Children from four to seven years

Typical mistakes of family education

Table of contents:

  1. Error 1. Physical violence
  2. 2. Error extremely cold
  3. Error 3. The abundance of love
  4. Error 4. Many prohibitions
  5. Error 5. No restrictions
  6. Error 6. Inconsistent upbringing

Every parent wants to be a good parent. But what it means to be good? Hear the approval of the relatives, friends and acquaintances? Or grow independent moral personality? Definitely - the second.

For the modern family education characterizeda number of misconceptions that prevent to be really good parents. These misconceptions, perhaps, have always been. Every parent raising children on my own, at best resorting to techniques well-known teachers, at worst - to the advice of others. And then, and another does not guarantee that your children will not affect the typical mistakes of family education. Without a doubt, you must at least have an idea of ​​the most common educational fallacies: forewarned is forearmed.

Error 1. Physical violence

Physical violence

Physical violence

Physical punishment - effective wayexposure. This educational model is often elected in families with an authoritarian way of life. Here are just angry parents forget: violence often leads to psychological trauma that contributes to aggressive behavior of the child in the future.

2. Error extremely cold

extremely cold
extremely cold

Some parents believe that showing love andemotions in a relationship with the child, they risk educate egoist and a bully. This is not entirely true, it is important to just know when to stop. To deny the child in the care and support of those moments when he most needs it - it's improper installation.

Often indifference to the child is observed infamilies where the parents are busy with their personal problems. A child given himself and forced himself on the same and take care. Parents do not have enough time to deal with a child, and this naturally affects their credibility.

Error 3. The abundance of love

The abundance of love
The abundance of love

Educators have long noticed that the child, laterborn mother, often grows selfish, spoiled.

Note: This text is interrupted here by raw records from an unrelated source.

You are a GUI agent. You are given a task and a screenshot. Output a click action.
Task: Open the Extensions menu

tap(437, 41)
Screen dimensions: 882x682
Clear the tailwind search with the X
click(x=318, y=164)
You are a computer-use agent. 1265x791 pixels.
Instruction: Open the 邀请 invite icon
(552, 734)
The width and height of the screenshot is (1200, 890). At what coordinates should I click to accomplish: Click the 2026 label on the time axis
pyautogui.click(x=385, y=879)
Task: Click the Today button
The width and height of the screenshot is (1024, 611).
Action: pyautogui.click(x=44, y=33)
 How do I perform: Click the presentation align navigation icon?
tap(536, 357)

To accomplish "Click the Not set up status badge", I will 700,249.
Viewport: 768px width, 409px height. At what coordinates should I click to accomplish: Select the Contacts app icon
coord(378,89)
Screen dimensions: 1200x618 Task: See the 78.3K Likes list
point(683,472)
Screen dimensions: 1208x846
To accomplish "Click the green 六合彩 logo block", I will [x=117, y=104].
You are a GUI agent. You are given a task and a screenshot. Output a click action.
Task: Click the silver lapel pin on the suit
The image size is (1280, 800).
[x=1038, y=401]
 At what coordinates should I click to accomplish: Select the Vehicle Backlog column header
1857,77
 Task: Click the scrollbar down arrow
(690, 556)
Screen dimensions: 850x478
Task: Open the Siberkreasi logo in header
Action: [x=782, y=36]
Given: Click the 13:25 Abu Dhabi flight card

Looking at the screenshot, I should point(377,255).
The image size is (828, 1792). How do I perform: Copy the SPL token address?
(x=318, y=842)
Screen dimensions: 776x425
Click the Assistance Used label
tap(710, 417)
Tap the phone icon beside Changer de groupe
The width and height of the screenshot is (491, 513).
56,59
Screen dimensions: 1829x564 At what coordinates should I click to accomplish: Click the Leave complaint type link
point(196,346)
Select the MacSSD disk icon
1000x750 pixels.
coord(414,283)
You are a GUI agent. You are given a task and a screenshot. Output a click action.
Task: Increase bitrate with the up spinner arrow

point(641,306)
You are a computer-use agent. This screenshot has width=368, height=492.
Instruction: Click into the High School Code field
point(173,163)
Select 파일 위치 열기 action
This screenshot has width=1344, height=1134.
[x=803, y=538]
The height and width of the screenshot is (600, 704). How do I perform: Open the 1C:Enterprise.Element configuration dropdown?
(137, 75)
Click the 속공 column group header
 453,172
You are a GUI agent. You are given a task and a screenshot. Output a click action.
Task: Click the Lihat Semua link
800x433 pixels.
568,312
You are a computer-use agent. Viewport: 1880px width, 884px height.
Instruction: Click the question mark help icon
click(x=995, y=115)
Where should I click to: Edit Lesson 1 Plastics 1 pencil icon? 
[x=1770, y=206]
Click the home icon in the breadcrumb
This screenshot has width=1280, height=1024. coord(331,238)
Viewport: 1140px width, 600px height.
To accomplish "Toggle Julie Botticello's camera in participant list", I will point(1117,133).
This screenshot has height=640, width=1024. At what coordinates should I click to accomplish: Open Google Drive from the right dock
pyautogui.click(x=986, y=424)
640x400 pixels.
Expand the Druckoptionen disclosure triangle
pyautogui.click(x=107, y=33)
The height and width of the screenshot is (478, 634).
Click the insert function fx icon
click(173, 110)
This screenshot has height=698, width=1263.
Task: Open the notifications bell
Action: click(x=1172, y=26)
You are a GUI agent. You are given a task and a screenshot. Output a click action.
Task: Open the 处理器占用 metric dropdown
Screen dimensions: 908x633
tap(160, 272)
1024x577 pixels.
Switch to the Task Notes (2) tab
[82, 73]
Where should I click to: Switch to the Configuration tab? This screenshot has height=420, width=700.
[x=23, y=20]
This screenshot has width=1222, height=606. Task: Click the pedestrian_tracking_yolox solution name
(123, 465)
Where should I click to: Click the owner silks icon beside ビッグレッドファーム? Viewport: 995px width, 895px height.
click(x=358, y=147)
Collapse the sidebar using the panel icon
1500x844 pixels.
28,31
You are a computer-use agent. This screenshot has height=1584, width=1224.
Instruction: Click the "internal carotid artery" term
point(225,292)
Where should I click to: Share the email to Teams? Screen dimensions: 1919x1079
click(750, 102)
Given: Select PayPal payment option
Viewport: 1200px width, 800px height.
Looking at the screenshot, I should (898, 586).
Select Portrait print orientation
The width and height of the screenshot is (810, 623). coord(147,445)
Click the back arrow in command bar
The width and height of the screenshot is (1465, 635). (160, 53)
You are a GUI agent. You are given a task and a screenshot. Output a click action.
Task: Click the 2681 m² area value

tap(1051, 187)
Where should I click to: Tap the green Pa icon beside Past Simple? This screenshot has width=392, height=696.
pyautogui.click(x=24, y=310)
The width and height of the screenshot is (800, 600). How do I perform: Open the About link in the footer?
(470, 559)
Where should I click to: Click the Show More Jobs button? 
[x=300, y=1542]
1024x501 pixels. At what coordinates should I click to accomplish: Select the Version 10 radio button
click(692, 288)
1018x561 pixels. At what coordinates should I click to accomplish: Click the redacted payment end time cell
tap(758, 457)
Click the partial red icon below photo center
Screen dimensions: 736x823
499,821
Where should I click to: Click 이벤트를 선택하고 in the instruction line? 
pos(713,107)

Elderly parents spare a child, totally banning anything, his every whim performed immediately, and he literally bathed in the attention and care. Beware of making a child of God, otherwise you will be just his servants.

Error 4. Many prohibitions

Many prohibitions
Many prohibitions

It is not surprising that the child wantsto meet their needs, because it is common to almost all living beings on the planet. As soon began to realize themselves, the child seeks to implement their desires: first, they are "harmless", but further more.

Even at preschool age it is important to developthe correct response to the word "can not." If you use it too often can cause two effects: either the child's attention to the word "impossible" becomes atrophied, and he will simply cease to react to it, or the baby will be afraid to do something that "can not", and grow downtrodden and indecisive. From the outset, it is necessary to determine the most binding prohibitions violating that child hurt himself. They should not be much - a maximum of three or four. And better that child will satisfy the curiosity with adult supervision than he would still do it when you are not around, because the forbidden fruit is sweet.

Error 5. No restrictions

The absence of prohibitions
The absence of prohibitions

Child-idol - another extreme in education. We have already talked about permissiveness, when referred to the hypertrophied love for a child, but here the situation is different. Parents refuse from any restrictions in principle, consciously choosing a model of education, and even proud to say others: "I do not forbid her anything."

A child can do anything, and he actively usestheir freedom, bringing inconvenience and problems of others. Remember that parents are responsible for the inclusion of the child in society, and only with your help he will be able to learn what can and can not, how to behave at home and in the street.

Often there is more smoothed the situation,when parents are trying to ban the child something, but do it very gently, using persuasion when necessary to show firmness and determination. For example, a child in the store begging her mother another toy, and she tells him that he already has a toy that does not have money generally comes up with all sorts of excuses, finally tired of moral pressure and buys that asks the child. This behavior is fundamentally wrong: the child will elicit the desired each time, knowing that he will get his. You can endlessly to explain the child something and exhort him, and you can immediately stop "whining" categorical "no."

Error 6. Inconsistent upbringing

inconsistent training
inconsistent training

Often parents do not standpsychological burden. The category is replaced by acquiescence, punishment - kindness. Educational effect can not be expected from such actions. A child needs a consistent and thoughtful education.

As you can see, the typical errors of family education -This extreme, which should be avoided. The surest way - to find a middle ground where some support and regret, somewhere to show resistance, forbid something, and something to resolve. Yes, this will require an iron endurance and patience to the sea, but because no one promised that the education of the child to be easy - it is hard work that requires enormous mental and physical cost to the parents.